I Am Your Father
I don't know what it is about the Cort Bledsoe that makes me want to talk Spider-Man, Star Wars, video games and nostalgia. Nor am I entirely sure how I am supposed to tie doing so into "The New York Stories 2012 Tour" and today's tour stop.
But I will. Promise. And frankly, I may protest too much, because none of that is so far removed from this tour, much less my obligations to it. Promise.
Just hear me out.
The stories that comprise The New York Stories come from the two collections I have worked on with CCLaP, Repetition Patterns in 2008 and then So Different Now in 2011.
All of the stories are set in a highly fictionalized version of my hometown in upstate New York. The stories of Repetition Patterns are those of teenagers interacting with their parents, friends, themselves, and world around them. They are also intended to explore the sins of the father and they get integrated into the lives of their children and those around them. In the pieces that populate So Different Now, I wanted to revisit those teenagers as adults, as parents themselves, and as children to aging parents, whose sins may be long past, but still linger in ways large, and small, over time, and stretched across the generations.
I did not plan to write these stories, but in talking about the pieces in Repetition Patterns during that blog tour I find myself wondering, sometimes consciously, other times unconsciously about what happens next, and how it might play out.
And while the pieces in So Different Now were not written in direct relation to the particular stories in Repetition Patterns, only two of the stories truly even connect in my head, Shooting Stick and No Nothing, I did find myself caught up again in the ebb and flow of that town and in new stories.
Stories about what happens as we age, our friends age, and our parents age. As these relationships twist and bend. About what happens when we stay in a world we know, and people come home, and though we're dealing with our parents, and illness, fucked-up relationships, and the confusions we can't quite tease through, we're still caught-up in the fact that no one wants you to be something other than how they think they know you.

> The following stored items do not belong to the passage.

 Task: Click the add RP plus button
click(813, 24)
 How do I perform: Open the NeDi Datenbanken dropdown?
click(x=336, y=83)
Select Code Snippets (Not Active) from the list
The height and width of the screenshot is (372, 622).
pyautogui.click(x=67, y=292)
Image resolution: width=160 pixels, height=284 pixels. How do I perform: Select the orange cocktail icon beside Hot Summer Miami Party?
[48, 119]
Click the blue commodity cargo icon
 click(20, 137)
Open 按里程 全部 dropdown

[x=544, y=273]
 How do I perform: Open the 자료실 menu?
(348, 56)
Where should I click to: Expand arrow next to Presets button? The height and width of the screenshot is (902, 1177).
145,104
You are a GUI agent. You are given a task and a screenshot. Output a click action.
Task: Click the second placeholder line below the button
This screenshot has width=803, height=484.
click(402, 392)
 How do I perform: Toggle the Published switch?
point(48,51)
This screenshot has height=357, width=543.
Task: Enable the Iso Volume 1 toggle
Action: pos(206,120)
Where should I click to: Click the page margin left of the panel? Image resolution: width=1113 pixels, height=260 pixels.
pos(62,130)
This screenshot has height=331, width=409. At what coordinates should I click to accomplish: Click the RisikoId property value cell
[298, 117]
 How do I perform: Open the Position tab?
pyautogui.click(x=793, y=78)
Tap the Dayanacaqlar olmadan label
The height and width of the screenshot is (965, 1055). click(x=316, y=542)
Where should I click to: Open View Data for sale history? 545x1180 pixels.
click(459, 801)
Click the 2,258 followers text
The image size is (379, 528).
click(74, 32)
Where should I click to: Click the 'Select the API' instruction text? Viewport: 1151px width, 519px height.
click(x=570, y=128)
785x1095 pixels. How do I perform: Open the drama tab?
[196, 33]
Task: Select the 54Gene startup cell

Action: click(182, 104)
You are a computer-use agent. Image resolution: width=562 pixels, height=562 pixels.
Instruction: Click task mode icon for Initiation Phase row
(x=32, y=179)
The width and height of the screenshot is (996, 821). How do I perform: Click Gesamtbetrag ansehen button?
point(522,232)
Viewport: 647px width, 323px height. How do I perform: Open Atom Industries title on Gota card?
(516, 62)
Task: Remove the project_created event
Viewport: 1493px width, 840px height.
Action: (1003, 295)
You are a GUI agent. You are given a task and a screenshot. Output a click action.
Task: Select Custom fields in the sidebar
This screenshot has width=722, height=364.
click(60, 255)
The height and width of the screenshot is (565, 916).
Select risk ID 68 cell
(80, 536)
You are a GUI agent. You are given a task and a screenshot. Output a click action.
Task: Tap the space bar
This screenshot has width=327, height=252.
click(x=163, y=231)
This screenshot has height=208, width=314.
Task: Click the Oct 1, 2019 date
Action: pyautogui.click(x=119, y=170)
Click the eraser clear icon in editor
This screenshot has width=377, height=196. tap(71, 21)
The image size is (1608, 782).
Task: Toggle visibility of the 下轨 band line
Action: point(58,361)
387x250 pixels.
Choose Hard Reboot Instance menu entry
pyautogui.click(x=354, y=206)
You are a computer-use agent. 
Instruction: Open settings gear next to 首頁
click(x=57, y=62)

Well that, and the past hurts that endlessly come back, haunting our relationships, our dreams, and the generations that come after ours.
All of which is to say, that this fictionalized world is both the same and different from I where I came from, but what it has in common is who I was, someone who loved Spider-Man and watched Star Wars twenty-five times, and who I became, someone who left, and never quite went back, resulting in some part of that world becoming trapped in my head, that part of me that did not leave, or maybe left and went back, but still a world once lived-in that is now exists as a series of snapshots, images, and stories, always stories.
Though not just stories, because there is nostalgia too, for a place that may not have even quite existed, but still needs exploring, and still remains fertile and endlessly fascinating to me. A canvas where anything and everything I ever cared about and ever will care about it has a place to roam and breathe.
Which as promised, is how I tie it all together.